David, you hit on something that bugs me in a good way. Reflecting back to my twenties, when I was a musician, and focused on my instrument. It took years to get to a point where I could comfortably play in public without all the focus on theory, method, technique, and trying to impress. I’m not sure when or how it happened. One day the audience vanished. They were there, I just wasn’t aware of them or looking for them. All I could sense was the band members, the music and this deeply connected flow from within. I wasn’t focused on what or how to play. I was playing the same music but not from my head. There was a feeling, a deep feeling like an energy flowing from within me and out through my guitar. It was as though something was playing me, if that makes any sense.
That day the music changed. That was the day people told me that I could play anything. That was the day nothing else mattered except for how the music actually felt. It was me playing within the music. Not sure how to express it in words.
I am no where even close to understanding what you teach in your writing and with your photos. I feel it. I just don’t understand it.

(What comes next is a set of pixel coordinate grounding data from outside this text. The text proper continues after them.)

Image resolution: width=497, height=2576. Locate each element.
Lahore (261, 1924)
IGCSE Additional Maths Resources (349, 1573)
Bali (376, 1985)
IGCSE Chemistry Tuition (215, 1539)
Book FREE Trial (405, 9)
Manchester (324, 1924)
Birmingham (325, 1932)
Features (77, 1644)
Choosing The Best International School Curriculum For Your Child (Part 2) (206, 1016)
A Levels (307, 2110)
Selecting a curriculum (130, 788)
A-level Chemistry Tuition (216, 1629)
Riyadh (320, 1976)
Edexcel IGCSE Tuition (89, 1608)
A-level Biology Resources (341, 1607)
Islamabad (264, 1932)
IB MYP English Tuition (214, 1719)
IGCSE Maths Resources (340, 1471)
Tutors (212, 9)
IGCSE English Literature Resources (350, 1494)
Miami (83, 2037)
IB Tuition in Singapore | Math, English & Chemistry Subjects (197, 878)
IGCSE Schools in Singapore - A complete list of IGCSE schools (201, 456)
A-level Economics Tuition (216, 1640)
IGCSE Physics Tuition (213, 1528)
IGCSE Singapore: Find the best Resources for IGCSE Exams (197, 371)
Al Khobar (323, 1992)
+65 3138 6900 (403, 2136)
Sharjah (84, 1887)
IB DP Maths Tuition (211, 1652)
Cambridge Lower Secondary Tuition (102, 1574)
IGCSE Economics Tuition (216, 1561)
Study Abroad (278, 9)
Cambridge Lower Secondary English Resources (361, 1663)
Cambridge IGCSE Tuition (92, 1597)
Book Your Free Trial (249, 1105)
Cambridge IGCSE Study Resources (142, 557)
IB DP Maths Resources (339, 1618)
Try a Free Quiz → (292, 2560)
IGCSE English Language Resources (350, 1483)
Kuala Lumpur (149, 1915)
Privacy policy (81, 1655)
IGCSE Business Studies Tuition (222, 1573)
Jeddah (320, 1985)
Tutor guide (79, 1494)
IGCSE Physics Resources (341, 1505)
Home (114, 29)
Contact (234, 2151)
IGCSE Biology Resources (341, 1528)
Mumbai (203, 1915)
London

I suspect it may in some way connect with my experience with music. I no longer am a musician, but I am still that artist.
The question becomes how to find the bridge between what you teach, live and show in your photos and connect that with my experience in that different art form so that I can bring it into my pictures. That’s the question.
Thank you, David! Another incredible “rant.” It reinforces my decision to focus on “bodies of work,” which has resulted in a deepening of my experience and of my love for the image. I’m teaching a class right now that pulls it all together under the concept of designing images with intention. I’ll be forwarding this inspiring post to the students. Again, thanks for your ongoing insights and wisdom.
This. This is what I want to learn. I have a creative soul stick in a body with no artist abilities…I want to create pieces of life with my camera ski others can see what I see. Thank you. I feel like someone just have me permission to shoot what makes me feel.
Just what I needed to read today. Thank you very very much!
I love this! For beginners, there is a large mound of information that you have to learn in order to take a picture that looks the way you want it. Beyond that understanding of technicalities, there is an insurmountable amount of soft skills you have to learn. Exposing your soul and displaying yourself for the world to see is hard to do. It’s harder than learning the trade-off in the exposure triangle. But finding a way to portray your voice and make a picture more than just a snapshot is a real skill that I am constantly trying to achieve. Thank you for the motivation and words of wisdom!
This comment is a little off topic but hopefully not too much. I recently completed a project of photographing the CA missions. I did this with Tri-X 400. It’s been a few years since I last shot the missions and when I picked up the Canon Rebel I noticed that I was having difficulty seeing a sharp image through the viewfinder. I believe this has to do with the fact that I wear glasses, progressive lenses. My prescription has changed in the years since I started this project which is probably why I suddenly find this difficulty with the viewfinder. I realize that the camera will focus for me, but it’s a little unnerving. I know David that you wear glasses and wondered how you deal with this issue. Getting older is beginning to create some photography challenges for sure!
Hi Pam – There should be a little diopter adjustment next to the viewfinder – a tiny little dial usually. If you look through the viewfinder with your glasses on (or off if you prefer to shoot that way) then turn the dial up and down you should find a sweet spot where things come into focus again for you. I hope that helps!